Une année après sa prise de fonctions à la tête du ministère de la Justice, Guillaume Ngefa Atondoko défend un bilan marqué par plusieurs réformes destinées à moderniser le système judiciaire congolais et à renforcer son efficacité. Le ministre d’État entend désormais accélérer leur mise en œuvre afin de produire des résultats davantage perceptibles par les citoyens.
Lors d’un briefing de presse consacré à la redevabilité du gouvernement, Guillaume Ngefa a présenté les principaux chantiers engagés au cours de sa première année.
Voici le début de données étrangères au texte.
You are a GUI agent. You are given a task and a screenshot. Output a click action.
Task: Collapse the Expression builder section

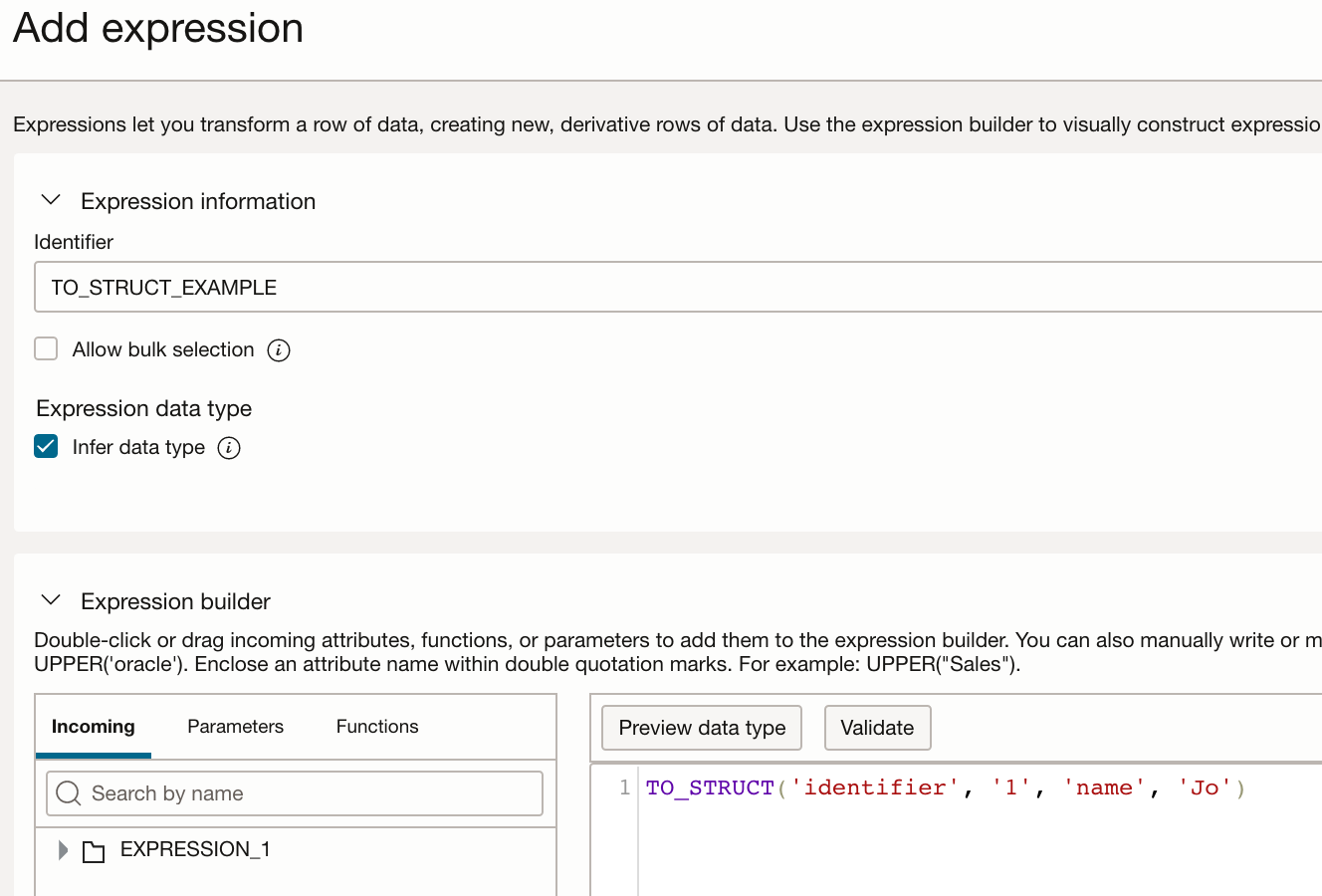[x=51, y=600]
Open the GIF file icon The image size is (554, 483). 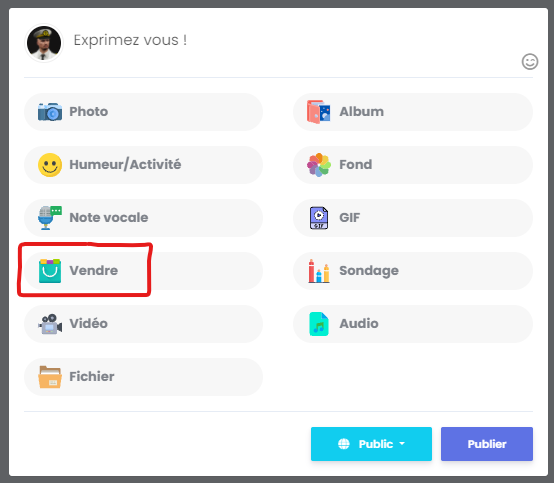(x=319, y=218)
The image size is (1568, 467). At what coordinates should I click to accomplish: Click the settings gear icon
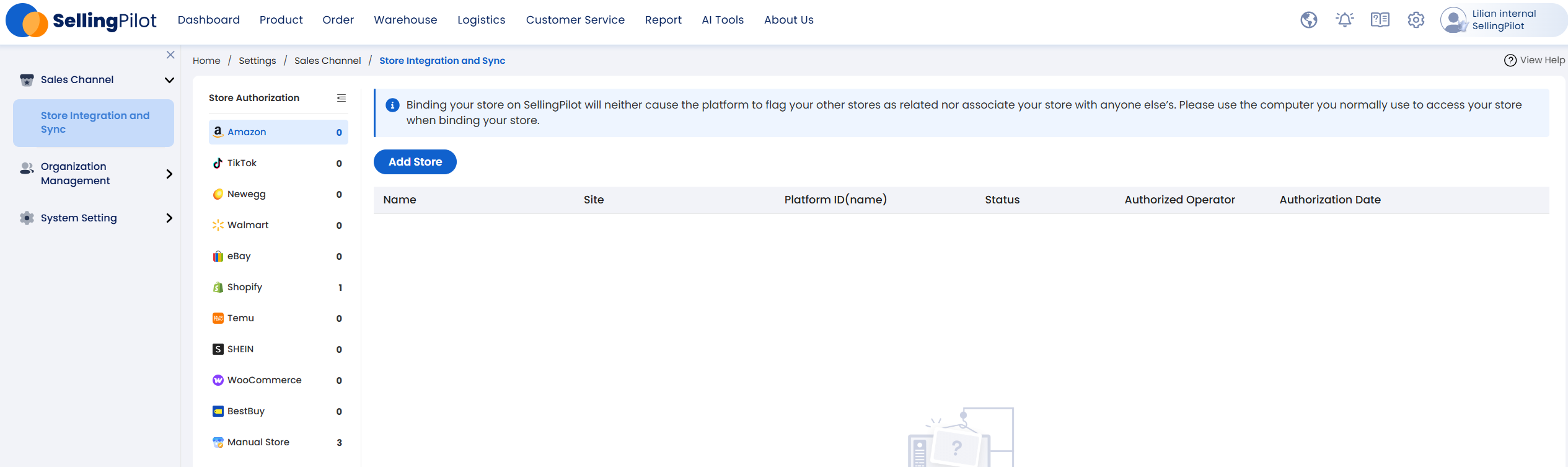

Parmi les réformes citées figurent la création du Tribunal pénal économique et financier, le projet de loi anticorruption ainsi que la réforme de la justice militaire.
Le ministre a également mis en avant la modernisation de l’Inspection générale des services judiciaires et pénitentiaires et l’opérationnalisation de la profession notariale. À ces initiatives s’ajoute la transformation numérique du secteur à travers le programme « Justice 2.0 », présenté comme un levier de modernisation et d’amélioration des services judiciaires.
La lutte contre l’impunité constitue l’un des principaux axes de l’action du ministère. Guillaume Ngefa a indiqué avoir instauré un mécanisme permanent de suivi des injonctions, tout en affirmant que cette démarche s’inscrit dans le respect de l’indépendance de la Justice.
Il a également annoncé la tenue prochaine de procès publics concernant plusieurs dossiers liés au phénomène dit « Folio ». Le ministre a réaffirmé la détermination des autorités à poursuivre les auteurs de crimes graves commis en RDC lorsque leur responsabilité sera établie.
L’accès à la justice reste toutefois confronté au phénomène du désert judiciaire. Pour y remédier, le gouvernement poursuit le développement des infrastructures judiciaires à travers plusieurs projets.
Après la construction de nouvelles infrastructures à Lubumbashi, Demba et Kinshasa/Kalamu, six nouveaux complexes judiciaires sont annoncés. Ces investissements doivent contribuer à améliorer la couverture judiciaire du territoire et à rapprocher les services de justice des populations.
Le ministre d’État a également reconnu les difficultés persistantes dans les établissements pénitentiaires. La surpopulation carcérale, les problèmes d’alimentation, l’accès aux soins médicaux et les conditions d’hygiène demeurent parmi les principales préoccupations.
Des mesures de désengorgement sont déjà mises en œuvre, notamment à travers les libérations conditionnelles et les transferts de détenus. Guillaume Ngefa reconnaît cependant que ces mesures doivent être renforcées pour apporter une réponse durable à la crise pénitentiaire.
Pour sa deuxième année d’exercice, le ministre entend ainsi consolider et accélérer les réformes engagées. L’ambition affichée est de parvenir à une justice « crédible, accessible et efficace », capable de mieux protéger les citoyens, de combattre l’impunité et de renforcer la confiance dans les institutions judiciaires.